— Your task —
Each entry below needs to be retyped exactly as given.

— Source records —
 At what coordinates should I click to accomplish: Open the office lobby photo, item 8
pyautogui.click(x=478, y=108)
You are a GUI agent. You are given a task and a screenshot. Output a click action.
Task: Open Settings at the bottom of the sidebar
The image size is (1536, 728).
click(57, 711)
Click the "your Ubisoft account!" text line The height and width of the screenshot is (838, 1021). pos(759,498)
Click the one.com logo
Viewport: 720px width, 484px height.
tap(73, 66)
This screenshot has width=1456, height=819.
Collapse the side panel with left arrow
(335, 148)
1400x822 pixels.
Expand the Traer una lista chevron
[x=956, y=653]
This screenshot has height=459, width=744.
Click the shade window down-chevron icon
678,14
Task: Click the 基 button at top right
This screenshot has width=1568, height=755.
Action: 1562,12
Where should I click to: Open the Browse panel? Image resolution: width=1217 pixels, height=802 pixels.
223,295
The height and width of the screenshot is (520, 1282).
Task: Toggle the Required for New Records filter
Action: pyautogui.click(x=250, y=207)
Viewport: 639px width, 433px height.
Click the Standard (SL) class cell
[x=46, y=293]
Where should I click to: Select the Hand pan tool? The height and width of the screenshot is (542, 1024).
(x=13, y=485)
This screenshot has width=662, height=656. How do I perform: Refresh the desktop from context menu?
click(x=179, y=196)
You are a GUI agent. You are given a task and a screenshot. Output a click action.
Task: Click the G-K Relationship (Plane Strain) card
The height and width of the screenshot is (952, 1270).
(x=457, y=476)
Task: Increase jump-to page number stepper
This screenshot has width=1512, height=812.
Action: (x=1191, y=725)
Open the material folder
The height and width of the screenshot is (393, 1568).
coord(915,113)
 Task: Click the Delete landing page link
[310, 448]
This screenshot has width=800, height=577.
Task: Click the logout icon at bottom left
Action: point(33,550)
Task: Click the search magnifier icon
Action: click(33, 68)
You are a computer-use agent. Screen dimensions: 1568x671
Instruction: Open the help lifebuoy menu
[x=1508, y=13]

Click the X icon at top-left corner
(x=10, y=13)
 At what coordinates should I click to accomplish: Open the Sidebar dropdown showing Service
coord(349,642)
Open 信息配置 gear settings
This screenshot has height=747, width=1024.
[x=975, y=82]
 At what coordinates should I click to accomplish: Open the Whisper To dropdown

— Answer to the exercise —
 At what coordinates should I click to accomplish: Open the office lobby photo, item 8
pyautogui.click(x=478, y=108)
You are a GUI agent. You are given a task and a screenshot. Output a click action.
Task: Open Settings at the bottom of the sidebar
The image size is (1536, 728).
click(57, 711)
Click the "your Ubisoft account!" text line The height and width of the screenshot is (838, 1021). pos(759,498)
Click the one.com logo
Viewport: 720px width, 484px height.
tap(73, 66)
This screenshot has width=1456, height=819.
Collapse the side panel with left arrow
(335, 148)
1400x822 pixels.
Expand the Traer una lista chevron
[x=956, y=653]
This screenshot has height=459, width=744.
Click the shade window down-chevron icon
678,14
Task: Click the 基 button at top right
This screenshot has width=1568, height=755.
Action: 1562,12
Where should I click to: Open the Browse panel? Image resolution: width=1217 pixels, height=802 pixels.
223,295
The height and width of the screenshot is (520, 1282).
Task: Toggle the Required for New Records filter
Action: pyautogui.click(x=250, y=207)
Viewport: 639px width, 433px height.
Click the Standard (SL) class cell
[x=46, y=293]
Where should I click to: Select the Hand pan tool? The height and width of the screenshot is (542, 1024).
(x=13, y=485)
This screenshot has width=662, height=656. How do I perform: Refresh the desktop from context menu?
click(x=179, y=196)
You are a GUI agent. You are given a task and a screenshot. Output a click action.
Task: Click the G-K Relationship (Plane Strain) card
The height and width of the screenshot is (952, 1270).
(x=457, y=476)
Task: Increase jump-to page number stepper
This screenshot has width=1512, height=812.
Action: (x=1191, y=725)
Open the material folder
The height and width of the screenshot is (393, 1568).
coord(915,113)
 Task: Click the Delete landing page link
[310, 448]
This screenshot has width=800, height=577.
Task: Click the logout icon at bottom left
Action: point(33,550)
Task: Click the search magnifier icon
Action: click(33, 68)
You are a computer-use agent. Screen dimensions: 1568x671
Instruction: Open the help lifebuoy menu
[x=1508, y=13]

Click the X icon at top-left corner
(x=10, y=13)
 At what coordinates should I click to accomplish: Open the Sidebar dropdown showing Service
coord(349,642)
Open 信息配置 gear settings
This screenshot has height=747, width=1024.
[x=975, y=82]
 At what coordinates should I click to accomplish: Open the Whisper To dropdown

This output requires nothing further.